= Document extract =
--
How to serve pandoro and panettone
In Italy, pandoro and panettone start appearing in shops at the beginning of December and are eaten throughout the Christmas period. They are given as a gift and their beautiful boxes and tin containers are used as decorations. Often anyone visiting friends and family will certainly bring one with them.
Both cakes can be eaten as they are or accompanied by moscato or marsala wine at the end of a meal. They are also eaten as an afternoon treat with tea. You might be surprised to hear that it is a very popular breakfast item, albeit a luxurious one.
Fresh, good quality panettone and pandoro are never dry, they have a delicious moist interior, perfumed with vanilla and in the case of panettone aromatic fruits.
Both cakes are usually eaten at room temperature. They are served as they are or accompanied by creamy sauces, mixed with coffee, or brandy or oranges and so on. They can be served stuffed with ice-cream or mascarpone cream, etc, and they can also be covered with those sauces or chocolate.
Here are some recipes for you in Italian: click here.
Pandoro is usually eaten with a dusting of vanilla-infused icing sugar. Hence, when served it looks like one of our snow-covered mountains.
Pandoro
Where does pandoro come from?
Both panettone and pandoro originate from the North of Italy, pandoro is from Verona and panettone from Milan, and both have ancient traditions.
Pandoro is the younger brother of panettone. Its origins are from Verona in the 1800. It is the evolution of a simpler cake, called Nadalin, a star-shaped cake dating back to the medieval age. This predecessor of pandoro is still a delicacy produced today in Verona.
--
= Dataset section =
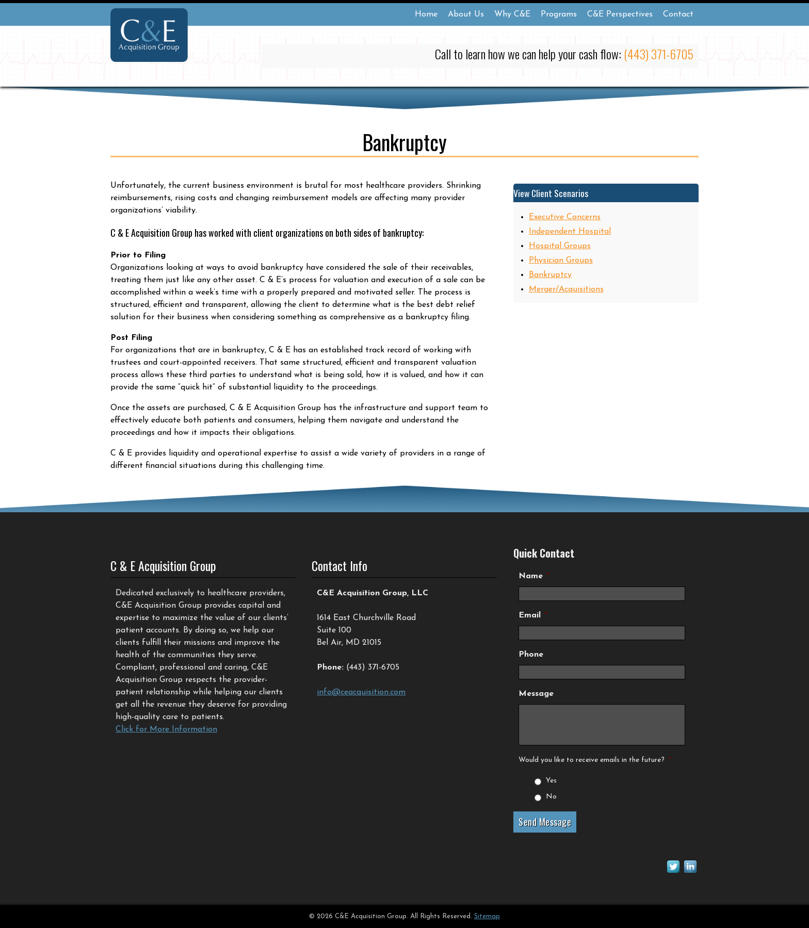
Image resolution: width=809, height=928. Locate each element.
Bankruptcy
--
= Request =
Can you extract the passage of the pandoro and panettone piece that begins at the words "Both cakes are" and stops after "have ancient traditions."? Rely only on the piece about pandoro and panettone, not on the material.

= Solution to the exercise =
Both cakes are usually eaten at room temperature. They are served as they are or accompanied by creamy sauces, mixed with coffee, or brandy or oranges and so on. They can be served stuffed with ice-cream or mascarpone cream, etc, and they can also be covered with those sauces or chocolate.
Here are some recipes for you in Italian: click here.
Pandoro is usually eaten with a dusting of vanilla-infused icing sugar. Hence, when served it looks like one of our snow-covered mountains.
Pandoro
Where does pandoro come from?
Both panettone and pandoro originate from the North of Italy, pandoro is from Verona and panettone from Milan, and both have ancient traditions.